Chińska mapa świata. Polska na samym krańcu
Mieszkająca w Szanghaju polska vlogerka, Weronika Truszczyńska opublikowała na swoim profili na Twitterze post, który z pewnością zaskoczył niejednego Polaka. Pokazała, jak wygląda mapa, z jakiej korzysta się w Chinach czy Japonii.
"Wiecie, że w Chinach używa się tylko takich map?" - napisała na swoim profilu na Twitterze Weronika Truszczyńska, polska vlogerka. Widok mapy, której centralną część zajmuje tzw. Państwo Środka, z pewności nie jednego Europejczyka wprowadził w zakłopotanie. Gdzie jest Polska? W tej nietypowej dla nas konfiguracji zajmuje maleńkie miejsce, gdzieś na marginesach mapy.
Chiny - Państwo Środka w centrum od wieków
Zetknięcie się z odmiennym sposobem postrzegania świata jest o tyle ciekawe, że pokazuje, jak bardzo jesteśmy przyzwyczajeni do jednego modelu kulturowego. Świat zachodni jest przyzwyczajony do postrzegania siebie jako najważniejszej części Ziemi. Podobnie już od 1000 r. p.n.e. myśleli o sobie Chińczycy.
Wierzyli oni bowiem, że chińskie imperium jest Królestwem Środka i znajduje się w centrum świata. Mapy, z których obecnie korzysta się w Chinach nie zmieniły się znacząco od najwcześniej znanej chińskiej mapy świata, wydrukowanej w stylu europejskim w 1602 r.

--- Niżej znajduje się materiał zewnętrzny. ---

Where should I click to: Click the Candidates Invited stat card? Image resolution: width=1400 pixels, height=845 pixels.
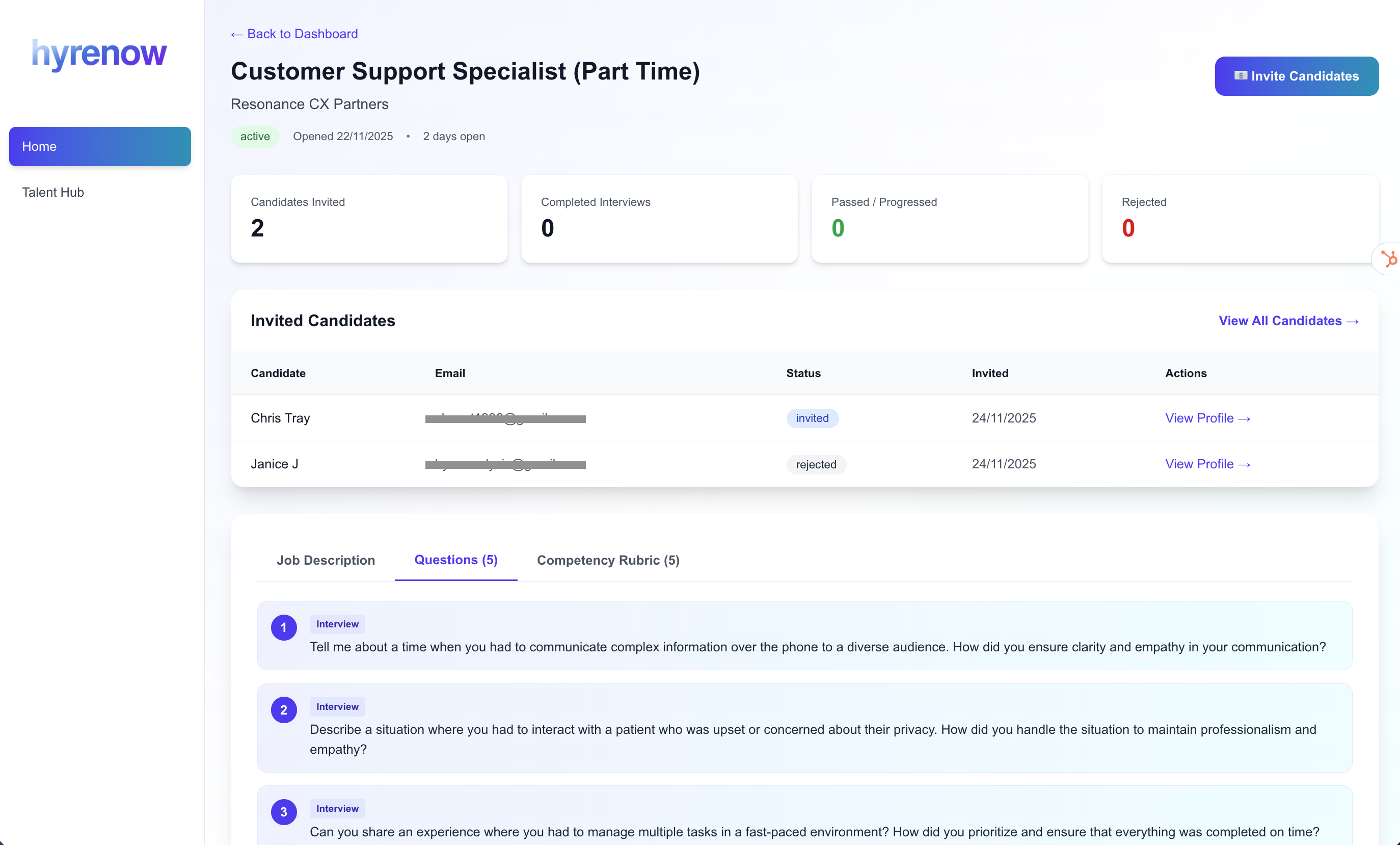[x=369, y=218]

Trwa ładowanie wpisu: twitter
Chiny w centrum świata - perspektyw nie dziwi internautów
"Wcale mnie to nie dziwi" - piszą internauci w komentarzach pod postem Weroniki Truszczyńskiej. "W końcu to Państwo Środka" - komentują inni. Przez dłuższy czas się zastanawiałam, co jest nie tak z tą mapą. Wygląda, jak każda inna" - zastanawia się internautka. A wy, co myślicie o takim sposobie przedstawienia świata? Bylibyście w stanie się przyzwyczaić, czy za bardzo razi w oczy?